This Is Where I Leave You

'This is where I leave you' is what Warner Bros ought to have said after reading the script.
Tom Glasson
Published on October 27, 2014
Updated on July 23, 2019

Overview

Films with ensemble casts can be a bit like songs from Girl Talk: they're jam-packed with things you love, but the concomitant is diminished time for each. The hallmark of any good thing is to leave you wanting more, but not to the extent you feel shortchanged, and in Shawn Levy's new film This Is Where I Leave You, that's the unfortunate result.  

Leading the troupe is Jason Bateman as Judd Altman, a radio producer who discovers his wife sleeping with his boss just days before his father passes away. Judd returns home for the funeral (a popular thematic device of late, most recently with The Judge), where his psychiatrist mother Hilary (Jane Fonda) reveals he and the rest of the family must sit shiva — a seven-day period of mourning all together under the one roof.

They're a close but dysfunctional group, where good-natured ribbing is the preferred form of communication and their mother's former publication of a bestselling 'family tell-all' unites them in mutual humiliation. That, and her newly enhanced breasts, prone to spilling out of every outfit no matter how high the cut or how tight the strap. 

The eldest sibling, Paul (House of Cards' Corey Stoll) is the gruff, responsible one who never left town and is desperately trying to conceive with his hyper-clucky wife Annie (Kathryn Hahn). Tina Fey plays Wendy, the sarcastic mother in a loveless marriage who still pines for the cute boy over the road (Timothy Olyphant).

Then there's Phillip (Girls' Adam Driver), the reckless tearaway who can't help but do or say the wrong thing whenever the opportunity presents itself. Throw in Judd's ex-girlfriend Penny (Rose Byrne) and Phillip's psychiatrist girlfriend Tracy (Connie Britton) and the stage is set for the inevitable melting pot of unaired grievances, shocking revelations and newfound romances. 

The setup is far from innovative; thirty years ago The Big Chill used the same conceit to reunite an ensemble of college buddies for an amusing (if also maudlin) trip down memory lane. Here, only one disclosure packs any real punch, with everything else either heavily signposted or plainly insignificant.

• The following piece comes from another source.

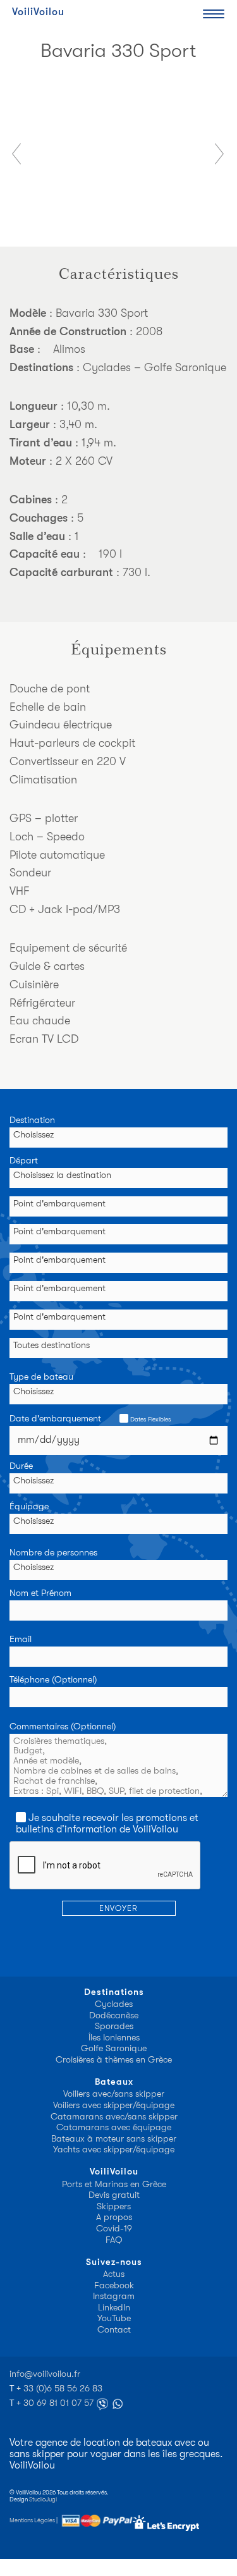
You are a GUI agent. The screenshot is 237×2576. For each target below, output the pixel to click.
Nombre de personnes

It's a film of moments more than anything, some amusing, some touching and almost all heavily reliant on Bateman's signature reserved displeasure. Fey is predictably funny, though her scenes are often rounded out with unnecessary punchlines that feel more sitcom than cinema. Driver is the most enjoyable to watch, given his almost gleeful tendency to inflame every situation, and his occasional breaks into genuine emotion are where the film finds its most honest scenes. 

It's all pleasant and nice and agreeable and, well, there you have it. A film described the same way you'd characterise a microwave soup. This Is Where I Leave You gets the job done, but there are so many better options out there.